Pas une âme ne bougea ; et pourtant, je me trompe, il y eut un homme ou deux sur les derrières qui s’esquivèrent et se glissèrent de l’autre côté, où ils se mirent à regarder, les mains dans les poches, comme des spectateurs indifférents.

« Qui est-ce qui a fait cela ? répéta-t-il. Qu’on me montre celui qui l’a fait. Misérable chien que vous êtes, est-ce vous ? Le coup part de votre tête, si ce n’est pas de votre bras…, je vous connais. »

À ces mots, il se jeta sur Gashford et le jeta à ses pieds. Il y eut un mouvement soudain dans la foule, et plusieurs bras se levèrent contre lui ; mais en voyant son épée nue, tous reculèrent encore.

« Milord, sir John, criait-il, allons ! dégainez-donc, l’un ou l’autre ; c’est vous qui me devez raison de cet outrage, et me voilà en face de vous. Allons ! l’épée au poing, si vous êtes des gentilshommes. »

En même temps, il frappait la poitrine de sir John du plat de sa lame, et se mettait en garde, la figure enflammée, l’œil étincelant, seul contre tous.

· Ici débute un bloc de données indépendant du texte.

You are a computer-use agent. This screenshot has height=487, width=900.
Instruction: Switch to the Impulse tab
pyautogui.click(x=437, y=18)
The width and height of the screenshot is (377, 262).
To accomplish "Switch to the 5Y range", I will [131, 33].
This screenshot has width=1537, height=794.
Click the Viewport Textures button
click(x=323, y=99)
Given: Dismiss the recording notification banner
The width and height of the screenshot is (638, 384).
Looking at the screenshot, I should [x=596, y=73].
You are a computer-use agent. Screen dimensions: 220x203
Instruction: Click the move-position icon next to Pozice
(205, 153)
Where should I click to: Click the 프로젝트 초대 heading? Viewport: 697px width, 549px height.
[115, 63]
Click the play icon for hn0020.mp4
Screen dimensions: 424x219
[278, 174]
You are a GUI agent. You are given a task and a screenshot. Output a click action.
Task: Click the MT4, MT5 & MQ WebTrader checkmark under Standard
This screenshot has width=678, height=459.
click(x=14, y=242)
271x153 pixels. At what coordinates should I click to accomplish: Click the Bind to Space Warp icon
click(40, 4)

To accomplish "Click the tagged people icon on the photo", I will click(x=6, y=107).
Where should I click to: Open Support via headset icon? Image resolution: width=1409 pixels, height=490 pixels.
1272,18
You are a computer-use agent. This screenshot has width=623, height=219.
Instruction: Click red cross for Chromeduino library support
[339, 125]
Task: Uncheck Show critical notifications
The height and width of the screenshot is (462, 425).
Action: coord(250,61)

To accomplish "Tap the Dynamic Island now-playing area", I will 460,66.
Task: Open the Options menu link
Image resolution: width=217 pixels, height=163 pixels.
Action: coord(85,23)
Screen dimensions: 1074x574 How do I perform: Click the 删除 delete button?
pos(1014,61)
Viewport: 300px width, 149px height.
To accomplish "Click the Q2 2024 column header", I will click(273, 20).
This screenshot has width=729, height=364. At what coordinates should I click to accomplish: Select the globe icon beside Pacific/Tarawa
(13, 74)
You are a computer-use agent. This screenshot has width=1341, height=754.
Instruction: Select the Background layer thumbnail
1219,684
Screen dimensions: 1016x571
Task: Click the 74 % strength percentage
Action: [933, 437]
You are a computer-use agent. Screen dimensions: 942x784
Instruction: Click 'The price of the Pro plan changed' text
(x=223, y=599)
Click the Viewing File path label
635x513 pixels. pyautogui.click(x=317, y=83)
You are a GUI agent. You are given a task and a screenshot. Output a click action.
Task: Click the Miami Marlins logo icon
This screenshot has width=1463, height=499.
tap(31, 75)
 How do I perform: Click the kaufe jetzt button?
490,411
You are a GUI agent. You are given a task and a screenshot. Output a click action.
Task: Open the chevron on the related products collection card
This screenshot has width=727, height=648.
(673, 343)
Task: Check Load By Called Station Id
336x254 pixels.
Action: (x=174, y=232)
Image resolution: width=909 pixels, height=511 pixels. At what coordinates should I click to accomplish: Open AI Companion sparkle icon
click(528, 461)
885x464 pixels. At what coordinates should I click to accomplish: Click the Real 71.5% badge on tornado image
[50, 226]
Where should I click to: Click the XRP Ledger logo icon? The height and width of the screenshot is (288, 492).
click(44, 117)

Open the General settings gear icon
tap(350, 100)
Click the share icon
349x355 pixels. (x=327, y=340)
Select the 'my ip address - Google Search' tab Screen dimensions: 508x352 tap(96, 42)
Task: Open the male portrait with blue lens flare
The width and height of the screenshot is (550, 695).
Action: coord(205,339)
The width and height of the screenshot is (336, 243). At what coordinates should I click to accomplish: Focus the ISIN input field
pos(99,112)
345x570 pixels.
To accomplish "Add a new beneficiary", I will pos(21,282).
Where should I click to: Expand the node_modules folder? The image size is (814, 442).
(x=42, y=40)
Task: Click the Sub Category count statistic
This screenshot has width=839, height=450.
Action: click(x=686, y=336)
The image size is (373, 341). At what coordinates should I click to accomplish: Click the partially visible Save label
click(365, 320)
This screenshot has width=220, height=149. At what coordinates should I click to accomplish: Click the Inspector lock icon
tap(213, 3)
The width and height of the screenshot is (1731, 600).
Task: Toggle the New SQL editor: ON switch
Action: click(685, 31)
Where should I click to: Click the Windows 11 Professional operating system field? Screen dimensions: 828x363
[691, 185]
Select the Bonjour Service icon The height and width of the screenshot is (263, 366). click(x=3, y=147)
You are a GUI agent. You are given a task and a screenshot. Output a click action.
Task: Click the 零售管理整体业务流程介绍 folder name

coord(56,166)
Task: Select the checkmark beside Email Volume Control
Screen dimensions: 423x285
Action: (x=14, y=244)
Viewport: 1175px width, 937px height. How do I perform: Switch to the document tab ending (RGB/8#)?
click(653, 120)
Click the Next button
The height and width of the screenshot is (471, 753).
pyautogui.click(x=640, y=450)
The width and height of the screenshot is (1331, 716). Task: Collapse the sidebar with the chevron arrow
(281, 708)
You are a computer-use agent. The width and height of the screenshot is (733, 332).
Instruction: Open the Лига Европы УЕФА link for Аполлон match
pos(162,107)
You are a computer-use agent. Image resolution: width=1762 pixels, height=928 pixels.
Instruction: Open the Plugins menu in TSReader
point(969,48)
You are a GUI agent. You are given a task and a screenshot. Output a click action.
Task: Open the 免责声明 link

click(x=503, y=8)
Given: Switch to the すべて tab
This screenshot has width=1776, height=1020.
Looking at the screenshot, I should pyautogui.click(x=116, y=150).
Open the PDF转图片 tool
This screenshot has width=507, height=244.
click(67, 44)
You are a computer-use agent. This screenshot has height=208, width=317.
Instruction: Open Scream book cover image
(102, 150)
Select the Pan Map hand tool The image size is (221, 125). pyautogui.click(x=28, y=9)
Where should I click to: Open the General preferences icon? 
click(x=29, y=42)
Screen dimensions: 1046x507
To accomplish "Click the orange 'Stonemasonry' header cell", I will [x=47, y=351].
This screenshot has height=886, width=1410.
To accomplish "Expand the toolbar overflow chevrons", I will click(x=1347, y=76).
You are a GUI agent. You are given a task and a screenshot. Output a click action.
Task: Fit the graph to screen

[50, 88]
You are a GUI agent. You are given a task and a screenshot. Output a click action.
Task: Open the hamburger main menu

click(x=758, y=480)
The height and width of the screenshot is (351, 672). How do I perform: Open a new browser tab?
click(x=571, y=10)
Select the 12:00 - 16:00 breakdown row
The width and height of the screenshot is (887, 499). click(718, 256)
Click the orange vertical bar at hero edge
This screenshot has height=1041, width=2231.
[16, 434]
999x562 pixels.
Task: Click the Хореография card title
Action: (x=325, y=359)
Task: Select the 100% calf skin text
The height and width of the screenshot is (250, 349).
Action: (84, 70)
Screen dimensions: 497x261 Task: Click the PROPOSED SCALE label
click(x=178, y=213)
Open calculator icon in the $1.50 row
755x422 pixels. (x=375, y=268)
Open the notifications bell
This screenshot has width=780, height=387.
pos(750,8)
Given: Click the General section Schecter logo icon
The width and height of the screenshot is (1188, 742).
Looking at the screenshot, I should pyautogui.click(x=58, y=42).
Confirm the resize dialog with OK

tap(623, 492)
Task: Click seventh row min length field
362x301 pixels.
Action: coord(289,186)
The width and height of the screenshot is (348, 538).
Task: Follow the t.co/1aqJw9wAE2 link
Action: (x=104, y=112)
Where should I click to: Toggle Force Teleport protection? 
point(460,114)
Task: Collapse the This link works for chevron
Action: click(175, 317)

Un instant, un instant seulement, aussi rapide que la pensée, on vit passer sur la doucereuse figure de sir John un éclair sombre que personne n’y avait vu jamais. Le moment d’après, il fit un pas en avant, étendit une main sur l’arme de M. Haredale, pendant que de l’autre il essayait d’apaiser la foule.

« Mon cher ami, mon bon Haredale, vous êtes aveuglé par la colère ; c’est bien naturel, extrêmement naturel, mais cela vous empêche de reconnaître même vos amis d’avec vos ennemis.